FFC is a flat, multicore cable with multiple electrical conductors aligned in parallel and enveloped by insulating film. This conductor can be bent inside an electronic device, and is frequently used in digital cameras, audio equipment, home electronic appliances such as LCD TV sets, and office appliances (Fig. 1).

Conventionally, solder plating using tin-lead alloys has been applied to FFC conductors to prevent problems when attaching them to the relevant connectors. However, with recent developments?including the enforcement of the "Directive 2002/95/EC of the European Parliament and of the Council of 27 January 2003" (RoHS Directive) in July of this year in the European Union (EU), we have been faced with the need to eliminate the use of lead in products.
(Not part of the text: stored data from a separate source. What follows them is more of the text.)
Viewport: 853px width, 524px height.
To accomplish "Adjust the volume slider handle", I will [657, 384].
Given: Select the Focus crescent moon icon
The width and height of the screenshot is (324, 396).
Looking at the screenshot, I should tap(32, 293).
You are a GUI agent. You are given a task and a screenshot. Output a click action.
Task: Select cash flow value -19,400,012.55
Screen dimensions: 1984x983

However, it has been found that the use of tin plating?the most frequently chosen replacement for solder plating in FFC-leads to hair-like formations of tin crystals on tin-plating surfaces near the connection between the FFC and the connector (Fig. 2). These whiskers often trigger malfunctions in electronic devices by causing short-circuits in the FFC wiring.
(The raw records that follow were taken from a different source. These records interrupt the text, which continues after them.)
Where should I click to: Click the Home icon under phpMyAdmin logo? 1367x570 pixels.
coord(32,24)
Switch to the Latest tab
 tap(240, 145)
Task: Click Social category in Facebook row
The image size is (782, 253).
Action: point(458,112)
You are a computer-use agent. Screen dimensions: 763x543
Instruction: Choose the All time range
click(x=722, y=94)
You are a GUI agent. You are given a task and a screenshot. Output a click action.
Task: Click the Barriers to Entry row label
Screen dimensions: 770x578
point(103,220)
When tin-plating is applied to FFC conductors in air, an extremely thin tin oxide film is formed on the surface of the tin plating. This film is deformed by the force exerted when the FFC is attached to connectors or the like, and it is theorized that stress is generated and concentrated on the surface of this thin oxide film. It is considered that whisker formation grew in the weak areas of the oxide film surface, where the stress concentrates. The mechanism of whisker formation is not fully understood and awaits further study.

Our group has provided whisker-suppressed tin-plated conductor FFC since the latter half of 2000, and whisker-free gold-plated conductor FFC since the first half of 2005. Furthermore, from the first half of 2004, we have pursued studies on whisker suppression technologies for tin-plated FFC, which is more cost-effective than gold-plated FFC.

Based on the results of various studies, it was found that whisker formation could be efficiently suppressed by applying a thin zinc nano-coating to the surface of the tin plating. Thus, a "modified(II) tin-plated conductor" was developed, in which a nano-order zinc coating is applied to tin-plated surfaces, and we have been mass-producing FFC using this conductor since the latter half of 2005. The product was well received and has been adopted by major electronic appliance companies and connector manufacturers, but the mechanism of whisker suppression still remained to be resolved.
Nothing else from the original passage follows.